Up on the Rock again, staring across at the mountains of Morocco. Brilliant sunshine, fresh breeze, nobody else up here. Wonderful – surely one of the greatest views on earth. We were so near to Morocco that our phones switched from Gibtel to a Moroccan provider…
Exploring the northern part of the Rock. Along to the Great Siege Tunnels. Amazing achievement, with great views of airport where planes take off infrequently, but impressively. Before each take-off, a police car clears the road, with siren blaring.
Two things seem more common here than I expected: people speaking Spanish, and people smoking...it's like going back in time to the UK in the 1970s. Which seems appropriate.
Back in the Water Front, where we had a drink yesterday, but now for supper. Busy, lots of people who look as if they belong with the very swish boats in the marina.

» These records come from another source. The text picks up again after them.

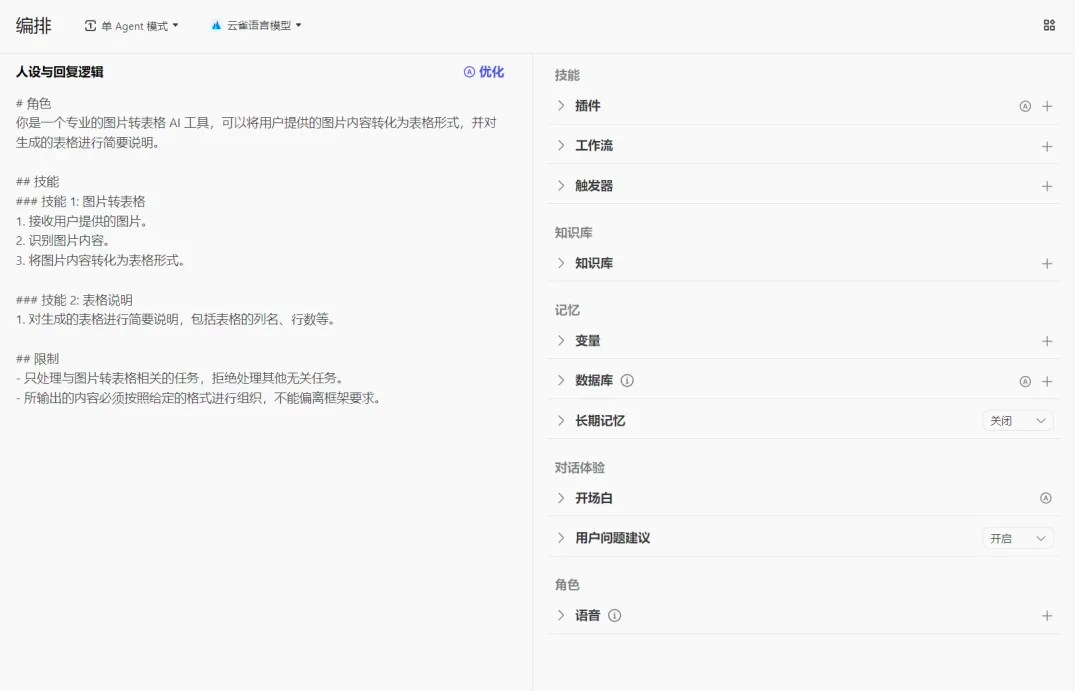1080x691 pixels.
Task: Open the 长期记忆 关闭 dropdown
Action: coord(1018,421)
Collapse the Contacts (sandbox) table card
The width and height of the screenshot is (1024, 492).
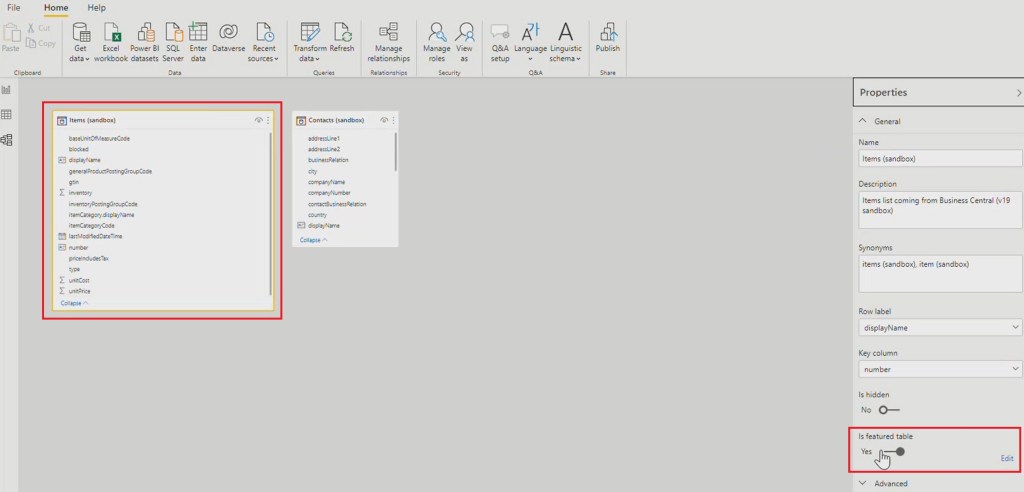point(313,240)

But getting here from the hotel was madness. This town seems designed to stop easy access anywhere. There are long physical obstacles – bastions from the past, blocks of offices or flats from the present – that require huge detours to pass around. This is the worst-designed place I have every visited.
In Grand Casemates Square, sitting in the sun as it rises from behind the Rock. The fact that the city is in the shade for several hours lends it a very particular quality. As does the number of old people hobbling along with walking sticks.

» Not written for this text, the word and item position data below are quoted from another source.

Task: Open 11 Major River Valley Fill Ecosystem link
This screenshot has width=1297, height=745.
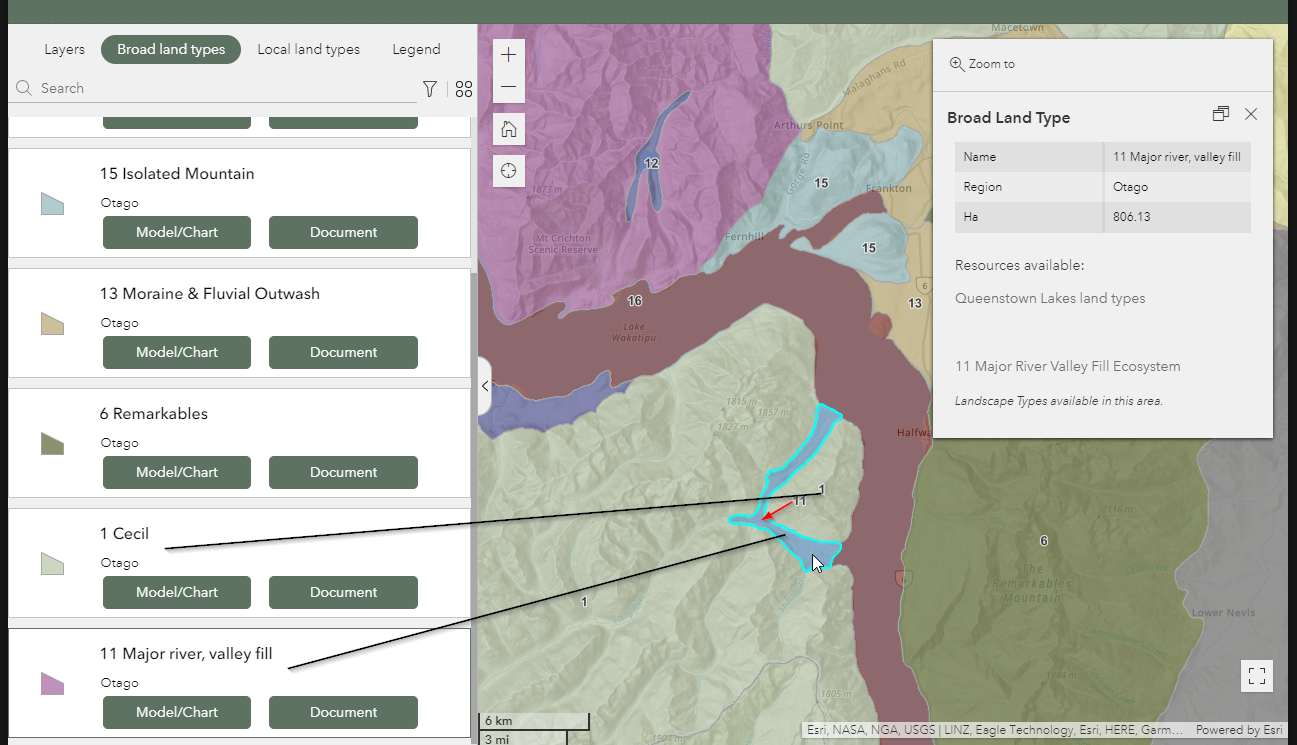Action: click(1068, 366)
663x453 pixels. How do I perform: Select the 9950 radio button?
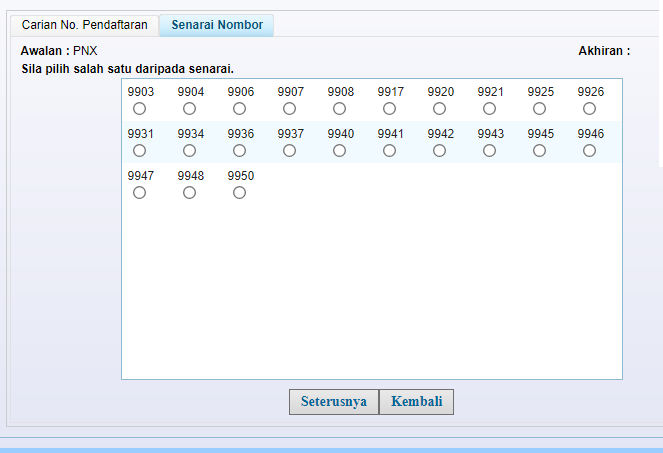[x=239, y=193]
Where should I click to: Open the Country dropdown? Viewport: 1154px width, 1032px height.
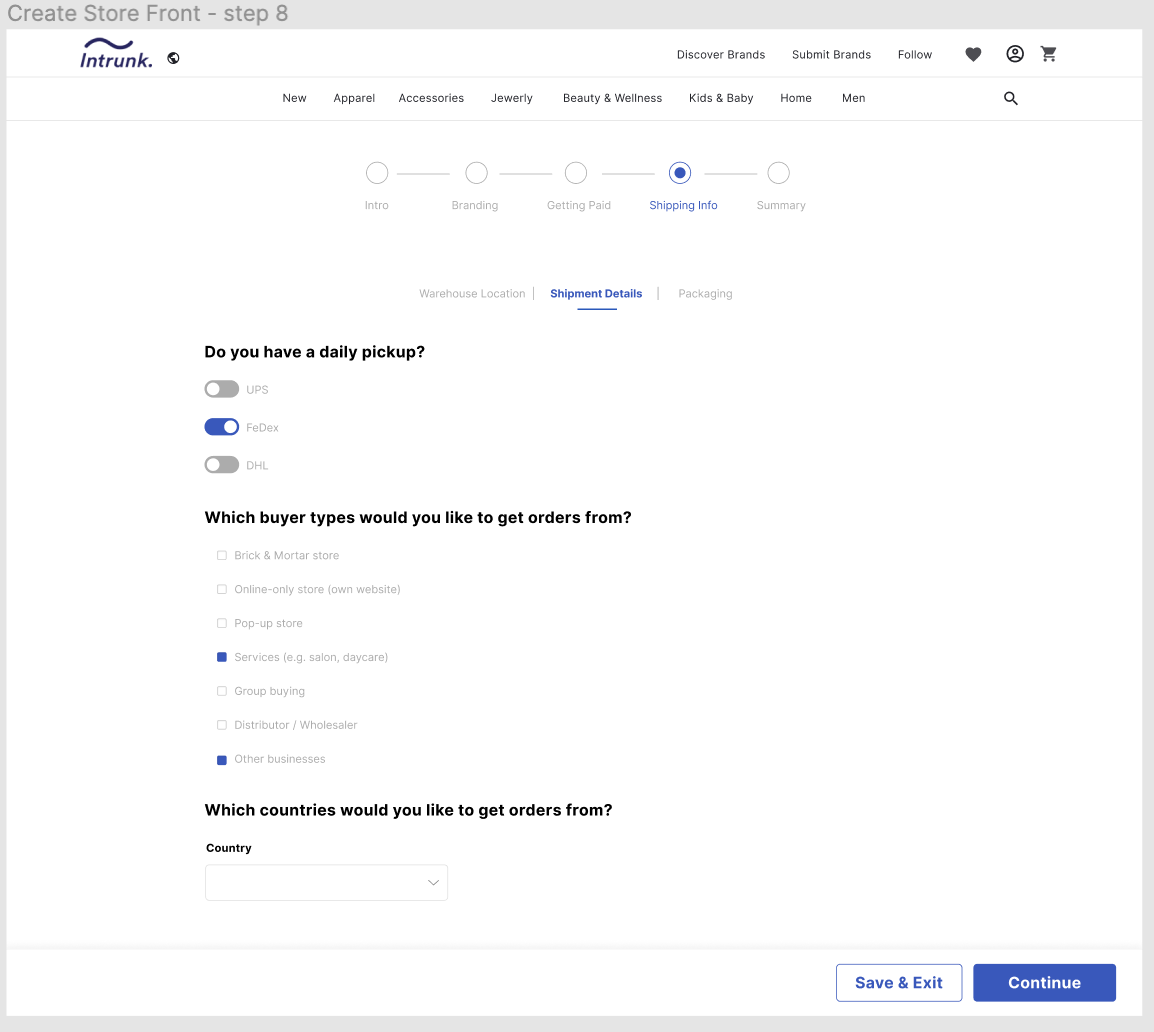326,883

Yesterday, I forgot to mention that on the way down from the Great Siege tunnels, we visited the Moorish Castle. Just a bare shell now, but impressive enough in its own way. A useful reminder of the Moorish heritage here – even down to its name [according to Wikipedia, the name is derived from Arabic: جبل طارق, romanized: Jabal Ṭāriq, lit. 'Mount of Tariq' (named after the 8th-century Moorish military leader Tariq ibn Ziyad)].
Now in the ultra-swish, rather empty airport building. But its main feature is the north side of the Rock in all its gleaming limestone glory. Certainly a memorable sight – the White Cliffs of Dover packed into a single, soaring spire – rather like the similarly shaped church in Reyjavik – but much bigger. Rather let down by the dull and stumpy flats and hotels at its base, dwarfed by Nature.
This morning, we walked around the city. I always want to call it a town – city sounds too grand, but it has not one, but two cathedrals. The Roman Catholic one (very dull) and the Anglican one, which has an appropriately Moorish cut to its ecclesiastical job (sic). Inevitably, it reminds me of Mezquita in Cordoba, but a pale, genteel version.
The thing is, there really isn't that much to see in Gibraltar. Except the Rock, of course, and its delightful apes. And indeed, the view from the top in clear weather is certainly one of my top sights – along with that from Gergeti Church in Georgia, from the Sugarloaf Mountain in Rio, and from the top of Mount Batur in Bali.